Render everything in the material from the line containing "Given: Click the note icon in upper gray box" down to the line containing "click(1809, 26)", both included, as a numbered list with blank lines omitted.

----- Provided records

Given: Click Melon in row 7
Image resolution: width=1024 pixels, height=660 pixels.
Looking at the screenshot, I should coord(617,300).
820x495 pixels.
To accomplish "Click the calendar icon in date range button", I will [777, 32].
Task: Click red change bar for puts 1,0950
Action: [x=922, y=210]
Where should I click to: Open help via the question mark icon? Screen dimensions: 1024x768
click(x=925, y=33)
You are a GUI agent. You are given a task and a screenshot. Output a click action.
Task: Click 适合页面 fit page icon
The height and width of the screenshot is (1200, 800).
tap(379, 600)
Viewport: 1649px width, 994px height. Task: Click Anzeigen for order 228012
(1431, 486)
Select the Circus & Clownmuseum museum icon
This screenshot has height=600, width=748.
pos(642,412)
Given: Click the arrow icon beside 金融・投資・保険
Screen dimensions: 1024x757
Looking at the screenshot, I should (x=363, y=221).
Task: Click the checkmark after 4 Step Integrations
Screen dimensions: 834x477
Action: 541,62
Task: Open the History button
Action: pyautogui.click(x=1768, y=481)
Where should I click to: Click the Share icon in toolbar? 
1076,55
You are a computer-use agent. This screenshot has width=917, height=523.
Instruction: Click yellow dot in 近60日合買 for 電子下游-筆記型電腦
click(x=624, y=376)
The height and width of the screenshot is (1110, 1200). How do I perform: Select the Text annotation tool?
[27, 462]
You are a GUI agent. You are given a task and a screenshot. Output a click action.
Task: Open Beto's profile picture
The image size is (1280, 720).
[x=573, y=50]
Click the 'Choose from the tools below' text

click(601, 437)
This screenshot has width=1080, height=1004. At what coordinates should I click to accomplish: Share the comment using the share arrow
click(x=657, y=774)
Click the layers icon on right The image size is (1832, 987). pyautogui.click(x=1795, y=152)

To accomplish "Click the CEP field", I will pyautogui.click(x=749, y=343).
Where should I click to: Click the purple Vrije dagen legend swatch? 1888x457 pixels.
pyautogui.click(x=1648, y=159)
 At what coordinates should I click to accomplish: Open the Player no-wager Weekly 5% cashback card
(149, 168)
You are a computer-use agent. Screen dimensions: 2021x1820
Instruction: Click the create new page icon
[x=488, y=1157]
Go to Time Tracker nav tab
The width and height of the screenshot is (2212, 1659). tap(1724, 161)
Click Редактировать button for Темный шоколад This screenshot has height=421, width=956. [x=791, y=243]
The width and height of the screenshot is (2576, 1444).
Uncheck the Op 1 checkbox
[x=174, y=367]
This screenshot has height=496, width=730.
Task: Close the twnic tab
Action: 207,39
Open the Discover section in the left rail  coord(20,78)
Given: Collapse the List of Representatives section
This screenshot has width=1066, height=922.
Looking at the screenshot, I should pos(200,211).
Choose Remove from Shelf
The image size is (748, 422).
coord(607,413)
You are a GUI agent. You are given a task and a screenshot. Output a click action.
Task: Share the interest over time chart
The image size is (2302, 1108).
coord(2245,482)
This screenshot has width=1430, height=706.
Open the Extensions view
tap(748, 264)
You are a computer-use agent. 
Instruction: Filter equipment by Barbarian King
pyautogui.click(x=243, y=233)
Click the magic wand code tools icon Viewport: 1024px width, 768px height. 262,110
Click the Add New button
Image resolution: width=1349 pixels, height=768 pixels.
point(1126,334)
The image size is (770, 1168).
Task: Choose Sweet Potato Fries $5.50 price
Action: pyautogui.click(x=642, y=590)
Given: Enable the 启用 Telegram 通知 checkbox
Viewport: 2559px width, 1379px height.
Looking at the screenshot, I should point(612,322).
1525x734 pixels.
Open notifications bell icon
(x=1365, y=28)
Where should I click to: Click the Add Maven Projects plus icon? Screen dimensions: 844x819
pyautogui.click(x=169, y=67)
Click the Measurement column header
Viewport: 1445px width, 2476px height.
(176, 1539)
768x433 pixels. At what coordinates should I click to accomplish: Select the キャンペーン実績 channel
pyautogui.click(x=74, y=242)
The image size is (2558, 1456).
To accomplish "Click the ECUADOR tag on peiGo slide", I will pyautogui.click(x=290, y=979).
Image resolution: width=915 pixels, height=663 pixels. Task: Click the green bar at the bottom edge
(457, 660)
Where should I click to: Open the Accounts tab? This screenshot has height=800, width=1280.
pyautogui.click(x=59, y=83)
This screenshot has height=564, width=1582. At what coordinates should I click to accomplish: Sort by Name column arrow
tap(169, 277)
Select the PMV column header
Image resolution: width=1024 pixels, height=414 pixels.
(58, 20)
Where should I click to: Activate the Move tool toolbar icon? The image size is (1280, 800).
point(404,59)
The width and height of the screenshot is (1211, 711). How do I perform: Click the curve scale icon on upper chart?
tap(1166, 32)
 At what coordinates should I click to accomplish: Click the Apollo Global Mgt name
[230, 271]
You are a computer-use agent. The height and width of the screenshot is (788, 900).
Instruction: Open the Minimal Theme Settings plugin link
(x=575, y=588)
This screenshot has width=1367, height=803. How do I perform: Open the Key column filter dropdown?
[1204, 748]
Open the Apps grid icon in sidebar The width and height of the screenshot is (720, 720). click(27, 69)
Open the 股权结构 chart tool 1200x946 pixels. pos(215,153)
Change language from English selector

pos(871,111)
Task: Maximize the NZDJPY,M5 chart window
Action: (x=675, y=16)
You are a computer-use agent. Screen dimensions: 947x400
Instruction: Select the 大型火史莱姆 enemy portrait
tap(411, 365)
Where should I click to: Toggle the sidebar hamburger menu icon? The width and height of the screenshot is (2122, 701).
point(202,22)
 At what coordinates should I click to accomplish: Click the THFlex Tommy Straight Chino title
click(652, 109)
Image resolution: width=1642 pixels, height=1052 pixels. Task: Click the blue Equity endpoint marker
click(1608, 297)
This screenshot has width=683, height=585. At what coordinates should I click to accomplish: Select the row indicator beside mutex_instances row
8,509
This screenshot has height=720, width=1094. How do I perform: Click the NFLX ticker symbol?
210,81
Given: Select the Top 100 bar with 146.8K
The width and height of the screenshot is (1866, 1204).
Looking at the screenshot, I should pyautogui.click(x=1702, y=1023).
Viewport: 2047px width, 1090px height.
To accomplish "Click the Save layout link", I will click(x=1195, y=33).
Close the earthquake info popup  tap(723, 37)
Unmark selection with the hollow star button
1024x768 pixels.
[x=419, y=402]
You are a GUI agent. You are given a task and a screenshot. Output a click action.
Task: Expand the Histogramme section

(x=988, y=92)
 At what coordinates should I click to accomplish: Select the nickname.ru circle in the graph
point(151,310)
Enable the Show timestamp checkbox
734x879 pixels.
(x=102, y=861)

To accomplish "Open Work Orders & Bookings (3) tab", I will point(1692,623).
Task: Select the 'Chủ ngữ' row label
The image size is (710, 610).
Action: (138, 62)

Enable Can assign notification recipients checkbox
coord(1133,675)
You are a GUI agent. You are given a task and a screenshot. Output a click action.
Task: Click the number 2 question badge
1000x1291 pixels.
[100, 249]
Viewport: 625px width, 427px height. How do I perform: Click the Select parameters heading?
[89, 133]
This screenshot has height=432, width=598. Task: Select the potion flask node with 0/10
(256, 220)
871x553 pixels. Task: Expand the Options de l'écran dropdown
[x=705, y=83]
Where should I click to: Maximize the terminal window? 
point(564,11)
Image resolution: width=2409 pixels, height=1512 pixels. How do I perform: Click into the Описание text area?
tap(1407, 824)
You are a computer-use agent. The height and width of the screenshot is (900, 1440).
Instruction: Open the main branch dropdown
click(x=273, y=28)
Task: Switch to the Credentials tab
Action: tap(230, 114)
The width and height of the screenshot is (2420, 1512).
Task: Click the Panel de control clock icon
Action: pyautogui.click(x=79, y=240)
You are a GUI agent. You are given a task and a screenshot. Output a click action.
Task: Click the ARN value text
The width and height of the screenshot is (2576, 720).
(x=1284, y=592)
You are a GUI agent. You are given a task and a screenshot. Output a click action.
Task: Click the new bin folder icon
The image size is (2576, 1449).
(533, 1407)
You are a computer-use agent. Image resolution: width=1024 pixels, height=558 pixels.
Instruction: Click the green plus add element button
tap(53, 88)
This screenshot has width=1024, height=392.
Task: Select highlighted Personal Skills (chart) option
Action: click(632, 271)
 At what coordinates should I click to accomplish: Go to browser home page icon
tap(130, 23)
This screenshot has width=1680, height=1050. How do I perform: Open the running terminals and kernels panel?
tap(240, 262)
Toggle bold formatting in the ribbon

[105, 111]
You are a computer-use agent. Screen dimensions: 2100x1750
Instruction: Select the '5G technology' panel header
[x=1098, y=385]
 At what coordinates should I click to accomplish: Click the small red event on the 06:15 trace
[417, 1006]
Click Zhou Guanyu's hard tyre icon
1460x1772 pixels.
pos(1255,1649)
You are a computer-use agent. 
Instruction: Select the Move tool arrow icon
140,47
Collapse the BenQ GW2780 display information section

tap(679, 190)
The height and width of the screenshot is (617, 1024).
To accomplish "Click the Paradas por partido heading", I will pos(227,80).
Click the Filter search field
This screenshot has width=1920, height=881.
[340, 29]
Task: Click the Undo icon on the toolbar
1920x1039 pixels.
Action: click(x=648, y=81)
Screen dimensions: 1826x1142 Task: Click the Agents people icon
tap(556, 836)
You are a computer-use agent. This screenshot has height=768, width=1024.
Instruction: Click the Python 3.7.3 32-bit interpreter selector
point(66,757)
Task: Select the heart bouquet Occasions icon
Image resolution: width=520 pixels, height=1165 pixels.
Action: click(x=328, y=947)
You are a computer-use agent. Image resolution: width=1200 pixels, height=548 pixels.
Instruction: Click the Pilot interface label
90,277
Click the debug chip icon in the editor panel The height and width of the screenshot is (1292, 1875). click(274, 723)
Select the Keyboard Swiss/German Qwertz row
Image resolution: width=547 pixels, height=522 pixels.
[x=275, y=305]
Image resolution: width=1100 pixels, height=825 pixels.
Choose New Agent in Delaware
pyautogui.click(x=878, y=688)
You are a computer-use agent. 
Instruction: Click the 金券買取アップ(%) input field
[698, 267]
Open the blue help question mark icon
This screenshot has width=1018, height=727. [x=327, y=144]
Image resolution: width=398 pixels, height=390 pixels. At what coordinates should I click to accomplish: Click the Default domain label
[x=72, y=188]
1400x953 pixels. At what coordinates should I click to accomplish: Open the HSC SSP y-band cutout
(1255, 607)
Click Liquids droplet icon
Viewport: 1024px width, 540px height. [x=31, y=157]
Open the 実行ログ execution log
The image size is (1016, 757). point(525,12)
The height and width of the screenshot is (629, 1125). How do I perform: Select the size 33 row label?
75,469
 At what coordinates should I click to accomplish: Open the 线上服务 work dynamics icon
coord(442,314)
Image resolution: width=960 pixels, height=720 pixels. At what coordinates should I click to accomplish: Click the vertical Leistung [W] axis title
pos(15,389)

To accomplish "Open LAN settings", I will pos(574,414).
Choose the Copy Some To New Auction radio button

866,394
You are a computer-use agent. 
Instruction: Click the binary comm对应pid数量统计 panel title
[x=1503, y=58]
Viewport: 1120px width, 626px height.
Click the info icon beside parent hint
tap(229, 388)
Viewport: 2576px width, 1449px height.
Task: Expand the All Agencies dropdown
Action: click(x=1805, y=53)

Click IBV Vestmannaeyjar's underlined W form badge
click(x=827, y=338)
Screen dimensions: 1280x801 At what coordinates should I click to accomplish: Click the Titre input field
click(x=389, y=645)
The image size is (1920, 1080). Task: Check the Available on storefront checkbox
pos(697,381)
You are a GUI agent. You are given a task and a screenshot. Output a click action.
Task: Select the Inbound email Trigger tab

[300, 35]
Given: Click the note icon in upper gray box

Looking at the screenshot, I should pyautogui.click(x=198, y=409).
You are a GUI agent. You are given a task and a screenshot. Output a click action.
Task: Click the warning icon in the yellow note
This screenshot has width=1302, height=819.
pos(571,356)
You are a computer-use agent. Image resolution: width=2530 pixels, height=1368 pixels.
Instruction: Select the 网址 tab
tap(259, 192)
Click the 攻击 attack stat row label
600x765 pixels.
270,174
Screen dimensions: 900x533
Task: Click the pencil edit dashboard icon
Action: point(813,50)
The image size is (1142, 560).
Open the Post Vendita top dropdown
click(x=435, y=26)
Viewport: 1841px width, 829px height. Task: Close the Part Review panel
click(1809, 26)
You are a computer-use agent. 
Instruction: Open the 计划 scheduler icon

----------

Answer to this problem ▸
1. Given: Click the note icon in upper gray box
2. Looking at the screenshot, I should pyautogui.click(x=198, y=409).
3. You are a GUI agent. You are given a task and a screenshot. Output a click action.
4. Task: Click the warning icon in the yellow note
5. This screenshot has width=1302, height=819.
6. pos(571,356)
7. You are a computer-use agent. Image resolution: width=2530 pixels, height=1368 pixels.
8. Instruction: Select the 网址 tab
9. tap(259, 192)
10. Click the 攻击 attack stat row label
11. 600x765 pixels.
12. 270,174
13. Screen dimensions: 900x533
14. Task: Click the pencil edit dashboard icon
15. Action: point(813,50)
16. The image size is (1142, 560).
17. Open the Post Vendita top dropdown
18. click(x=435, y=26)
19. Viewport: 1841px width, 829px height. Task: Close the Part Review panel
20. click(1809, 26)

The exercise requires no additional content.